North American exploration spending in 2019 is tracking higher for the third consecutive year, albeit at a slower pace, with natural gas-heavy budgets poised to reset higher, while oil operators weigh the implications of extended lower prices.

Surveys and conversations with exploration and production (E&P) and oilfield services (OFS) operators have given energy analysts some insight into how much has been budgeted for capital expenditures (capex) and where the activity is expected.

Last year a 20% increase in North America upstream capex lifted the global average to 9%, noted Evercore ISI’s analyst team, led by James West. This year’s spend marked a 580 basis point (bp) acceleration in global growth from 3.3% in 2017.

Evercore in recent weeks surveyed about 250 E&Ps to get a feel for what kind of capex is expected.

“Preliminary results from our 2019 survey suggest global capex is poised to increase for a third straight year, while coordinated growth expands into a second year,” West said. “However, growth is moderating once more in North America and could be a slight drag on global growth, despite an acceleration internationally.”

Now in its third year of recovery, global E&P capex is forecast to increase by 8% in 2019, reflecting growth in North America of 10% and international growth of 7%.

“The U.S. will continue to pace spending gains in 2019, with an estimated 10% lift to capex,” said West. “Our survey continues to point to 5% growth in Canada, but we believe flat-to-declining capex is more likely as operators continue to work through the budgeting season.”

U.S. E&P Capex Likely Up 8%

NGI’s Patrick Rau, director of Strategy & Research, pegs capex among U.S. independents to increase 8% year/year in 2019, based on consensus Wall Street estimates from more than 70 companies.

“That’s probably a pretty good number,” Rau said. “On the one hand, the recent rout in West Texas Intermediate prices will no doubt scare off some producers, but much of 2019 production was hedged throughout this year at higher prices. Free cash flow ultimately rules the spend, and those hedges have locked in a great deal of that.”

Analysts are wary that spending levels “will adequately safeguard against a looming supply disruption,” Evercore analysts said. In addition, “there is a fair amount of ”un-quantifiable’ capex that will be brought to the table in North America by smaller private operators.”

Some things are already clear, as a few U.S.-focused operators, including supermajor Chevron Corp., have unveiled their 2019 capex plans. Chevron has earmarked $20 billion for organic capital and exploratory spending in 2019, a near-$2 billion boost year/year, with $7.6 billion specifically targeting the U.S. upstream. CEO Michael K. Wirth said the budget would include funding to expand the Permian Basin position as well as “additional shale and tight development in other basins.”

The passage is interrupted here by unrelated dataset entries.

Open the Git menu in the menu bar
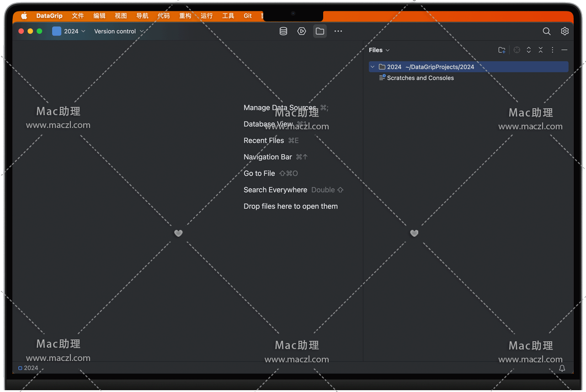The height and width of the screenshot is (392, 586). (x=248, y=16)

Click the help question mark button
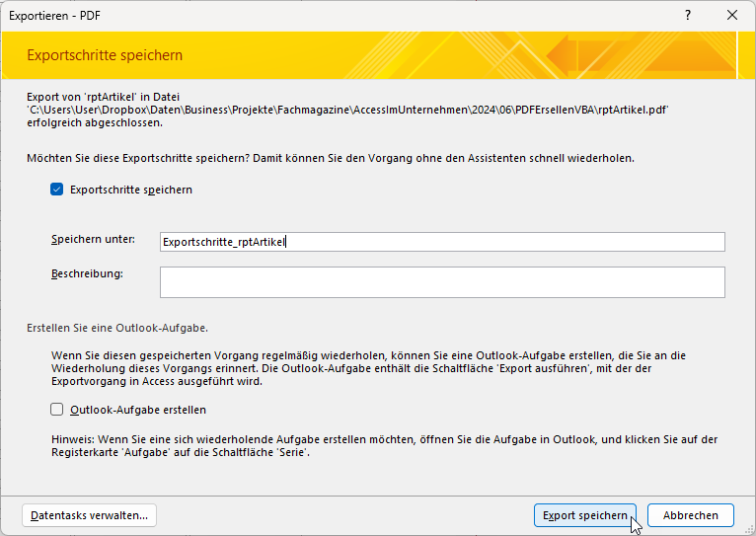click(686, 16)
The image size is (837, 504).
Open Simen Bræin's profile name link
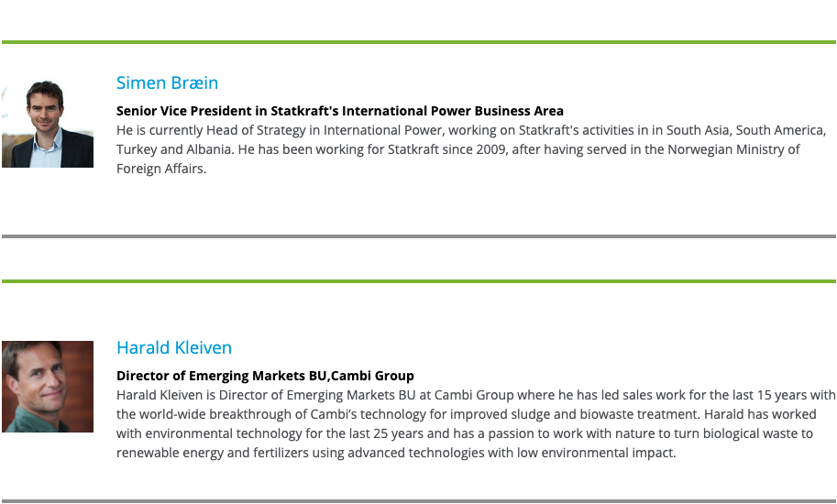[x=167, y=83]
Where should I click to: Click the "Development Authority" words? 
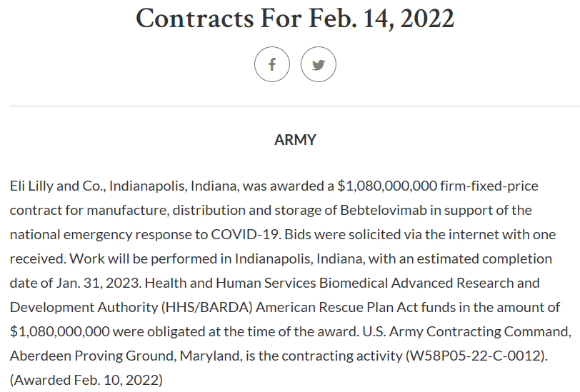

ConocoPhillips, the world’s largest independent, has a capex budget of $6.1 billion worldwide, with 51% ($3.1 billion) directed to the U.S. onshore. Capex overall is flat year/year, but the Houston super independent expects to spend less and still produce more.

Anadarko Petroleum Corp. in November also promised more production on a leaner budget, with overall capex of $4.3-4.7 billion; $3.1 billion alone is set aside for U.S. onshore targets.

Hess Corp. has a global capex budget of $2.9 billion, with most of it — $1.87 billion — directed to the United States.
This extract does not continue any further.